Figure 2 shows a subset of the parameters of the learned world models. All panels ordered the states by desirability so that states with lower EFE are assigned smaller indices. The left panel plots the variance of the observation distribution for the relative distance feature against the states. The orange and blue lines represent the ECE and EFE objectives, respectively. This panel shows a clear increasing trend in the observation variance with the decrease of state desirability. The middle and right panels show the transition matrices controlled by the learned policy: \(P^{\pi }(s'|s) = \sum _{a \in \mathcal {A}}P(s'|s, a)\pi (a|b=\delta (s))\), where \(b=\delta (s)\) denotes a belief concentrated on a single state. Whereas the transition probabilities of the ECE agent spread more uniformly across the state space, the transition matrix of the EFE agent has a block-diagonal structure. As a result, it is difficult to traverse to the desirable states in the upper diagonal (states 0–24) from the undesirable states (states 24–30) in the lower diagonal. We have empirically observed that when the EFE agent deviates from the lane, its EFE values also increase significantly without it taking any corrective actions. This shows that the increasing variance played a more important role in determining the desirability of a state than the KL divergence from the preferred states.

Fig. 2.
figure 2

Parameters of the learned world models. States are sorted by desirability (i.e., low expected free energy). Left: Observation variance vs. state. Middle & right: Heat map of controlled transition matrix. Darker color corresponds to higher transition probability.

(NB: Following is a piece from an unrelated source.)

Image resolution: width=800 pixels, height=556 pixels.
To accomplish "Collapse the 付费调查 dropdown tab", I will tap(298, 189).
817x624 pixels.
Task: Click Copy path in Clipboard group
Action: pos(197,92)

The observation made in Fig. 2 is similar to the “causal confusion” problem in LfD [4]. In [4], the authors found that the learning agent may falsely attribute the cause of an action to previous actions in the demonstration rather than the observation signals and its own goals. Our agent exhibited a different type of “causal confusion” similar to the model exploitation phenomena in reinforcement learning [8], where the cause of an action is attributed to a model with incorrect counterfactual state and observation predictions. The consequence is that the agent does not have the ability to make corrections when entering these states. However, learning the correct counterfactual states from demonstration is difficult because these states are rarely contained in the demonstration as the demonstrating agents are usually experts who rarely visit undesirable states. Prior works addressed this by interacting with an environment [30] and receiving real-time expert feedback [24]. We have instead partially alleviated this by designing domain specific features (i.e., the two-point observation model) to reduce the probability of the agent deviating from desired states. However, given active inference strongly relies on counterfactual simulation of the world model in the planning step, future work should focus on discovering the correct counterfactual states from human demonstrations using approaches at the model level rather than at the feature level, e.g., by constraining the model class or learning causal world models via environment interactions [4].